Ce 1er novembre 1954 restera dans la mémoire des Français sous le nom de « Toussaint rouge ». Pour les Algériens, c’est le jour du déclenchement de la guerre de Libération nationale. Avec la « Proclamation au peuple algérien, aux militants de la cause nationale », le Front de libération nationale tout juste constitué apparaît aux yeux de tous. Sous la forme d’un tract ronéoté clandestinement dans le village d’Ighil Imoula, en Kabylie, c’est une déclaration de guerre.
Non-dit et déni
Daté du 1er novembre 1954, le texte exige « la restauration de l'État algérien, souverain, démocratique et social, dans le cadre des principes de l'islam ». La France qui n’a rien vu venir se cabre. « L’Algérie, c’est la France ! », martèle le ministre de l’Intérieur de l’époque, François Mitterrand qui choisit sans l’ombre d’une hésitation de réprimer. « La seule négociation, c’est la guerre », dira-t-il encore. Pourtant, à l’époque et pour longtemps, le terme « guerre » n’est pas utilisé officiellement, on parle des « événements d’Algérie ». Il faudra attendre le 18 octobre 1999 pour voir la reconnaissance officielle de la guerre d’Algérie par l’Assemblée nationale française.

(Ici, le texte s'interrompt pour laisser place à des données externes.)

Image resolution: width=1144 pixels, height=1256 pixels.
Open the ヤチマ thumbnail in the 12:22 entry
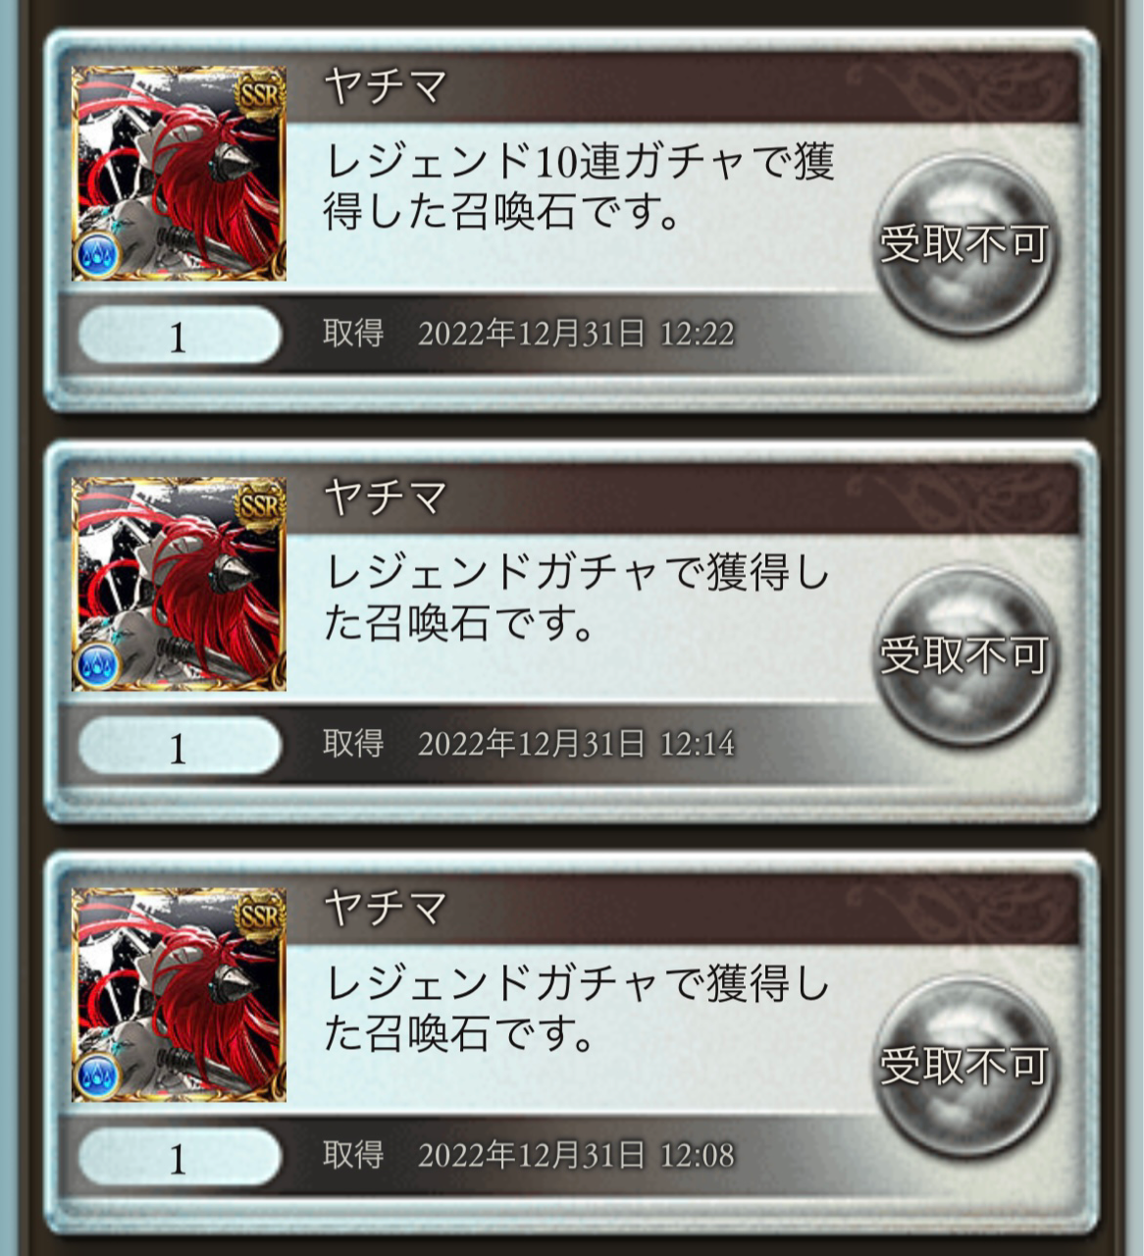coord(179,174)
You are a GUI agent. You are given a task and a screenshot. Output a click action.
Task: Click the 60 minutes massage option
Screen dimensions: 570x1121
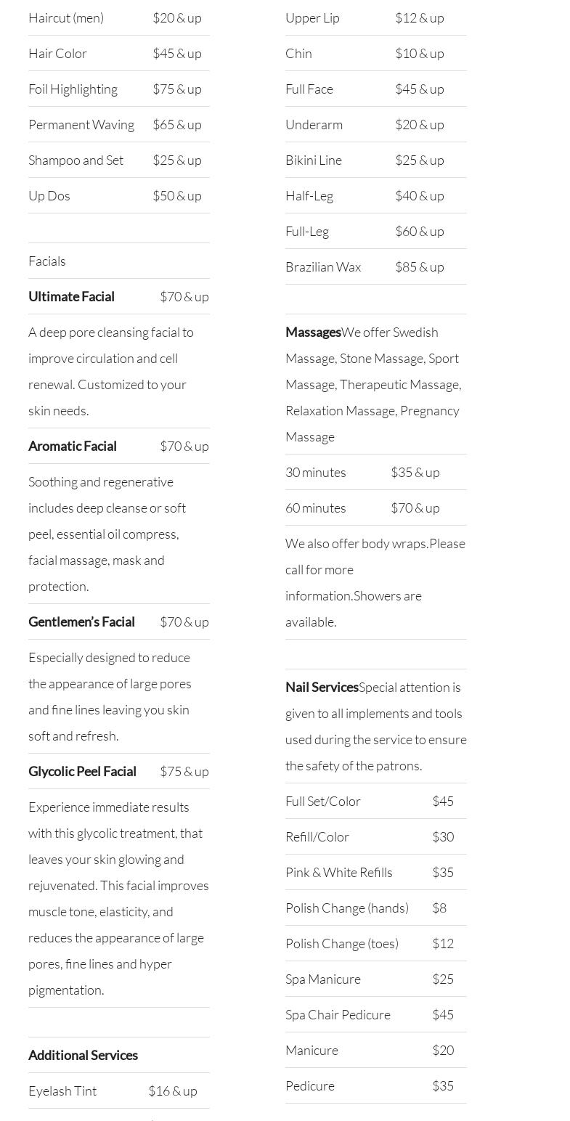click(316, 507)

Soixante ans après le déclenchement de la Guerre d’indépendance algérienne, si l’apaisement n’est pas total entre les deux ex-belligérants, des petits pas ont été accomplis pour s’en rapprocher. Aussi difficile pour l’un que pour l’autre, le recours à la mémoire est chaotique tant les deux histoires se sont construites sur le non-dit, quand ce n’est pas sur le déni.
Mais le temps fait son œuvre, le renouvellement des générations et l’avènement d’historiens nés après le conflit, permet d’entrevoir les vérités. Pour les Français, un sondage de l’IFOP pour Le Monde réalisé fin octobre 2014 montre le chemin parcouru. Ainsi, 68% des personnes interrogées pensent que l’indépendance de l’Algérie a été une bonne chose pour la France et 65% pour l’Algérie. Selon cette enquête, l’arrivée des pieds-noirs en France est considérée comme le fait le plus marquant de la guerre pour 59% des sondés, devant la libération d’un peuple colonisé (54%).
Sortir du manichéisme intégral
Un précédent sondage réalisé en 2010 par l’Institut CSA montrait que beaucoup reste à faire pour accomplir le travail de mémoire. Pour 66% des Français interrogés, « tout n’a pas été dit sur la guerre d’Algérie », une assertion à laquelle souscrivent encore davantage les jeunes : les 18-24 ans sont en effet 76% à le penser. Quant à la repentance, on retrouve le clivage de l’âge : chez les personnes nées avant le début du conflit, plus de 60% refusent l’idée de demander pardon à l’Algérie pour les 132 ans de colonisation. C’est exactement la même proportion des 18-24 ans qui pensent le contraire.
Ce changement de vision s’opère également chez les Algériens si on en croit une enquête menée par le quotidien francophone El Watan en 2012. Ils sont effectivement un peu plus de la moitié (51%) à estimer qu’il est possible pour l’Algérie d’avoir des relations « normales, dépassionnées, apaisées » avec la France. Une évolution qui doit beaucoup au travail d’analyse qui traverse l’Algérie depuis quelques années.
Après la « décennie noire » de la guerre civile, le pays sort enfin du manichéisme intégral. La presse et les historiens abordent des sujets restés longtemps tabous : les luttes fratricides au sein du FLN, le massacre de Melouza, l’assassinat d’Abane Ramdane… Les acteurs de la Guerre d’indépendance qui se sont tus jusque-là, atteignent la vieillesse et avec elle le désir de dire « leur » vérité qui n’est pas toujours la même que ceux qui se sont installés au pouvoir en 1962.
En France aussi, les langues se délient, des anciens libèrent leur conscience, des archives s’ouvrent. Les amnésies organisées cèdent peu à peu. Mais tout ce matériel, aussi riche soit-il, ne suffira pas à refermer les plaies si les politiques des deux côtés de la Méditerranée ne décident pas, par des paroles et des gestes courageux, d’affirmer leur détermination à œuvrer à un vrai rapprochement.